Managers for the City of Prince Albert have been told to consult with their unions before asking council to approve a plan to track workers using GPS.

Prince Albert officials had sent a policy proposal to council Monday, which would have authorised the city to use GPS-equipped devices to monitor the workplace.

The policy would have allowed officials to use the technology, in secret, if managers believed they had "strong evidence of serious misconduct" by employees.

Otherwise, the workers would be told that their movements may be monitored and that could lead to changes in how work is done.

On Monday, however, city council members voted to send the proposal back to managers for more development.

Specifically, officials have been told to inform unions of the plan and get their feedback.

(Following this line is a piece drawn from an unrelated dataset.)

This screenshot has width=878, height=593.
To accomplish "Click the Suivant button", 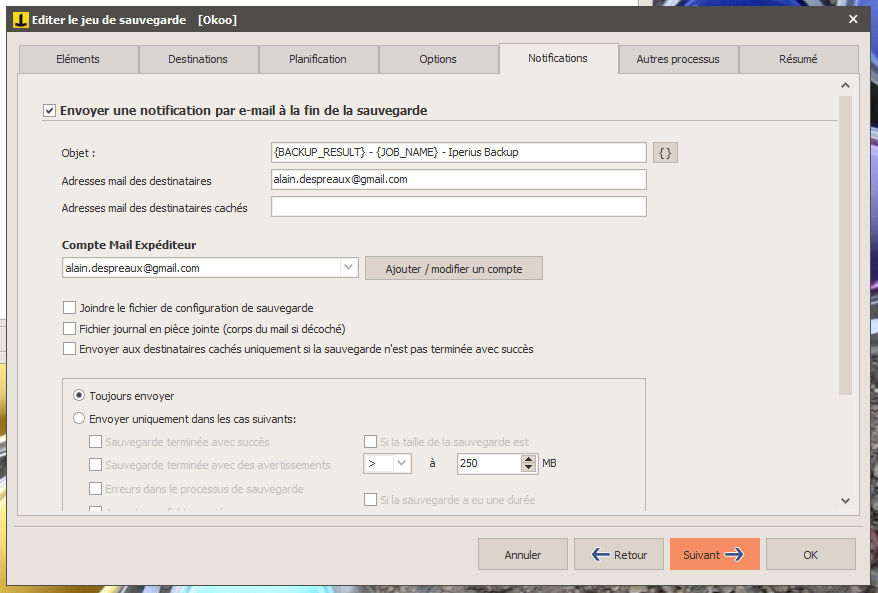I will tap(714, 554).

City officials were also chastised for telling council there had already been discussions about the policy with unions.

"In order for me to make a fair decision for everyone concerned ... the human resource person kind of needs to inform us properly," Charlene Miller, one council member said. "Tell us fact, not fiction."

The proposal will return to city council, once discussions with unions have taken place.

Miller added she will follow up with Prince Albert's top administrator about the information that was provided to council regarding union consultations.

According to a report supplied to council members, the proposed policy had been shared with two Prince Albert unions which represent city workers.

The report said the unions "are fully aware of the purpose and contents of the proposed policy and no concerns have been expressed."

Miller said her research revealed that wasn't the case.

"I'm going to go and see the city manager tomorrow and talk to him," Miller said Monday night. "It is against the Cities Act to mislead council and so further disciplinary action should take place."

When asked what sort of discipline, Miller suggested dismissal. The report in question was signed by the human resources consultant for Prince Albert.